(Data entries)
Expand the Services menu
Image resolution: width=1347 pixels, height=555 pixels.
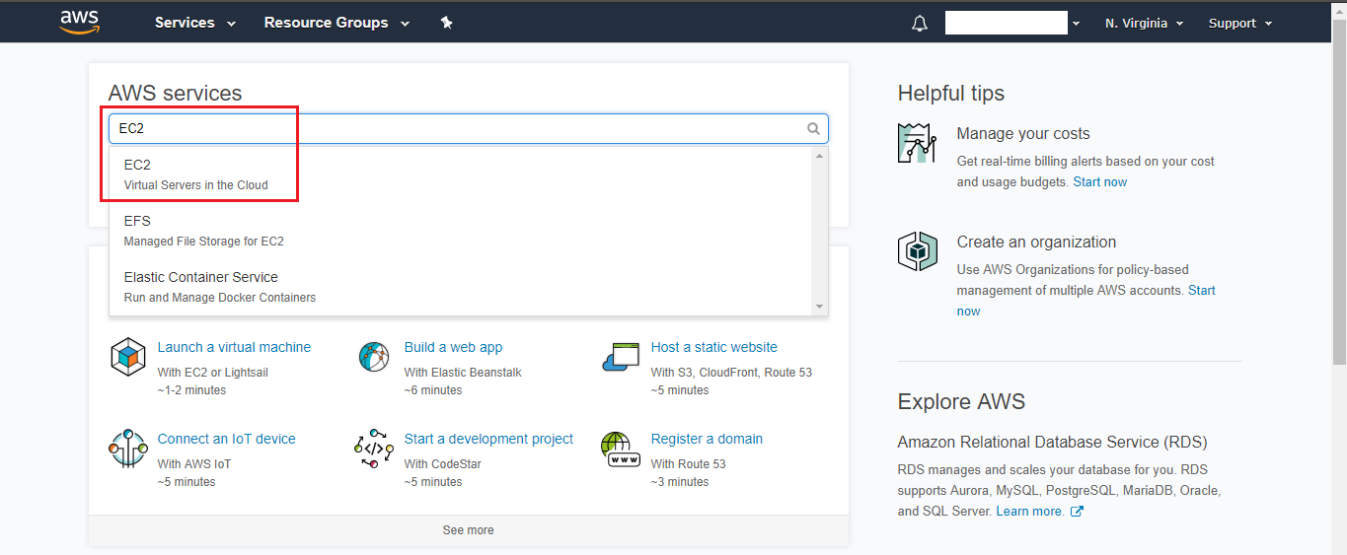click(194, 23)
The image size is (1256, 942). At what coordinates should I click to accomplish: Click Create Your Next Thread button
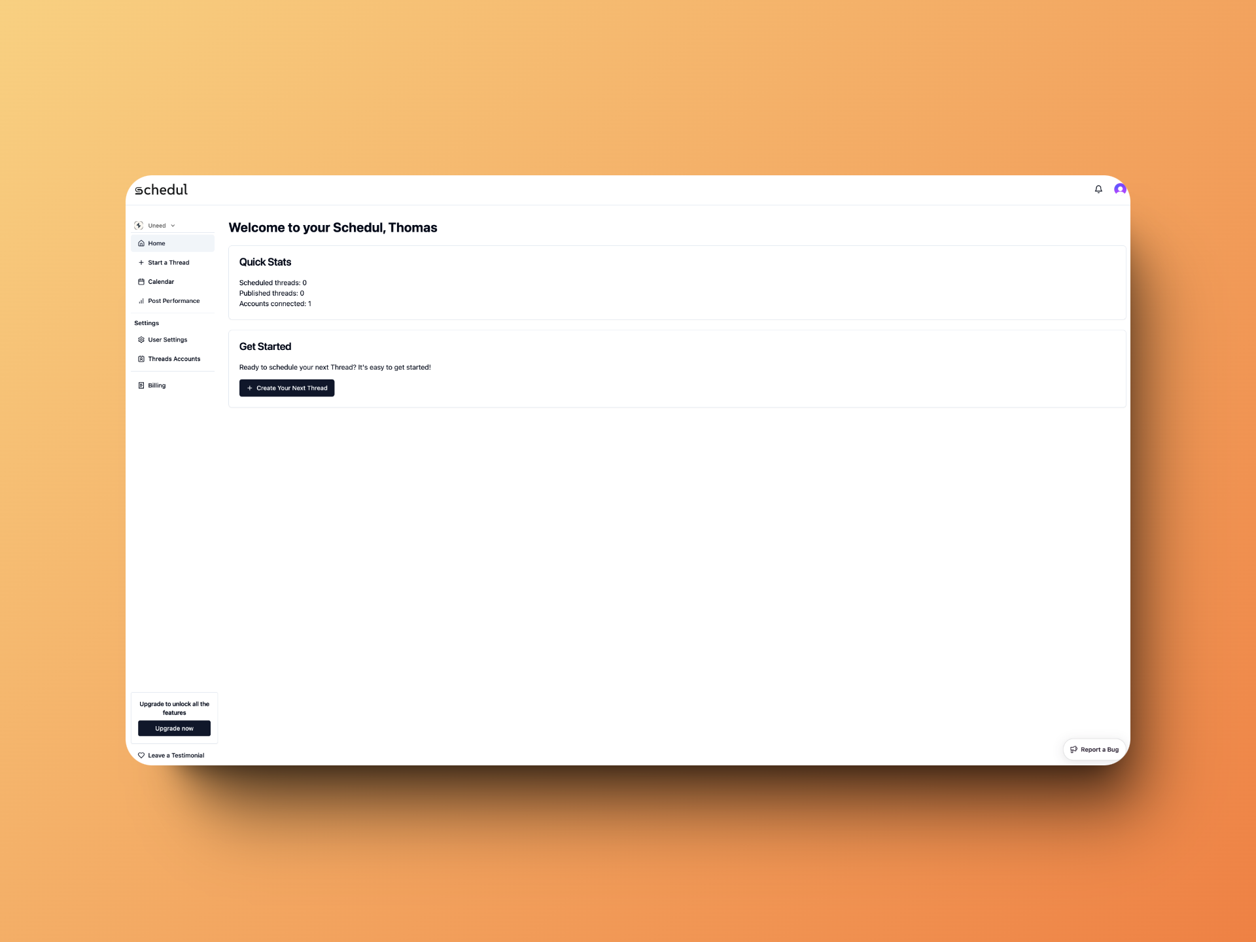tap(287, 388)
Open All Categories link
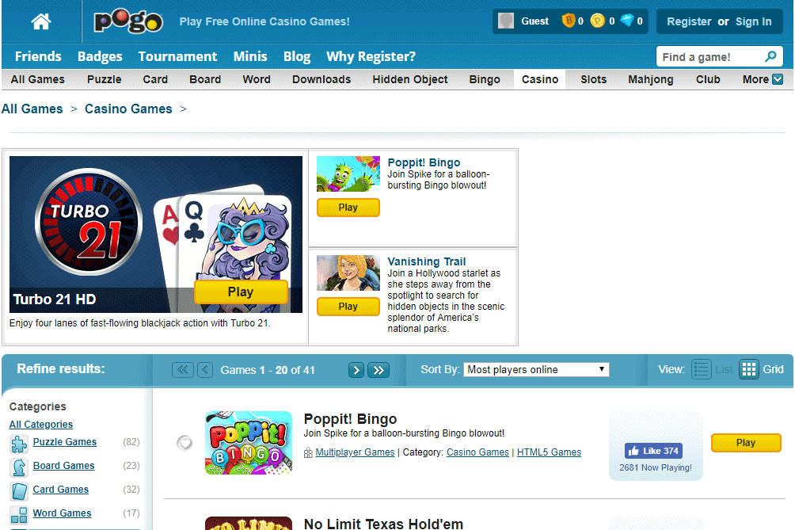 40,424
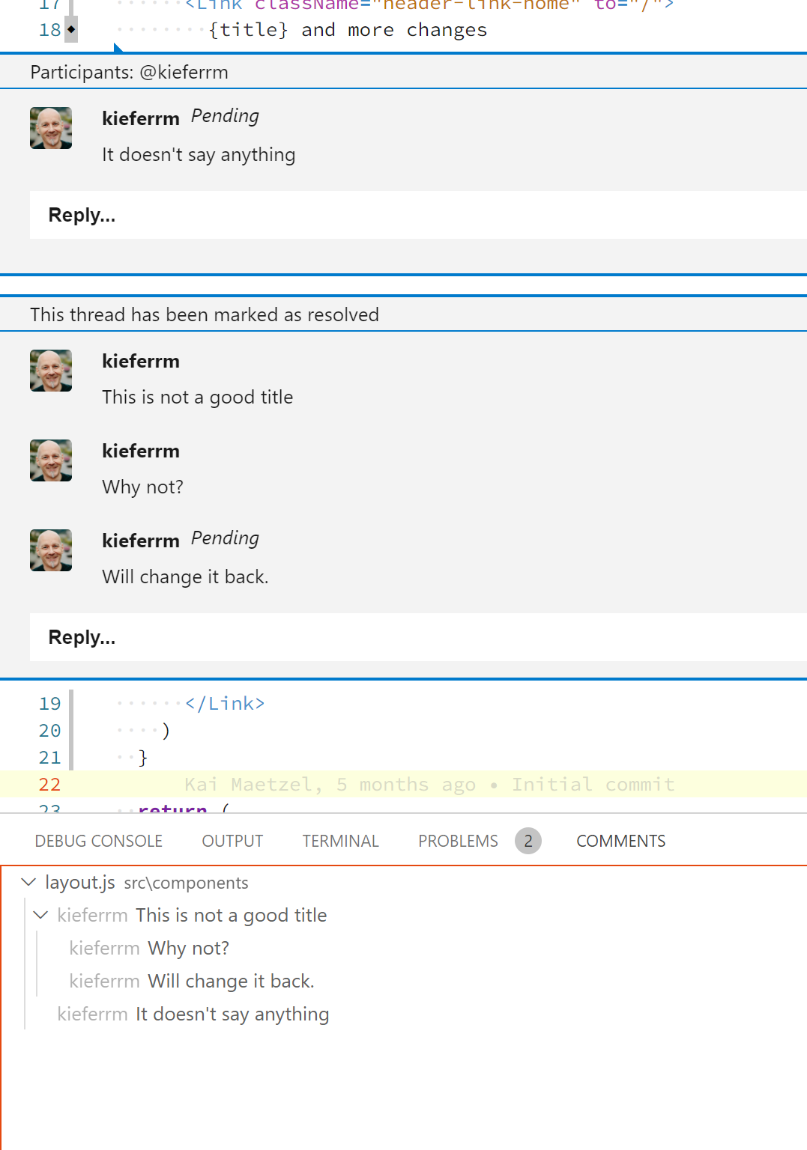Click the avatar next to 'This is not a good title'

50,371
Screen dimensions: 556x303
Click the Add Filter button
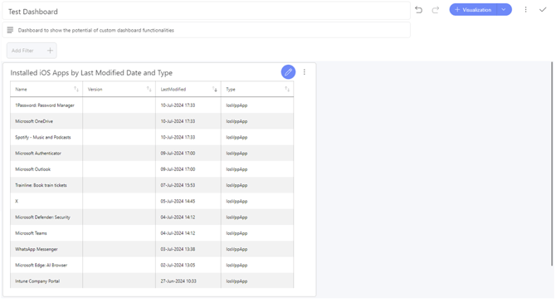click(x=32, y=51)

What you have to do:
Give back the entries verbatim but drop every picture.

Response for this exercise:
Expand the Services menu
Image resolution: width=1347 pixels, height=555 pixels.
click(194, 23)
The image size is (1256, 942). At what coordinates should I click to accomplish: Click Create Your Next Thread button
tap(287, 388)
Open All Categories link
 40,424
Click the avatar next to 'This is not a good title'

50,371
Screen dimensions: 556x303
Click the Add Filter button
click(x=32, y=51)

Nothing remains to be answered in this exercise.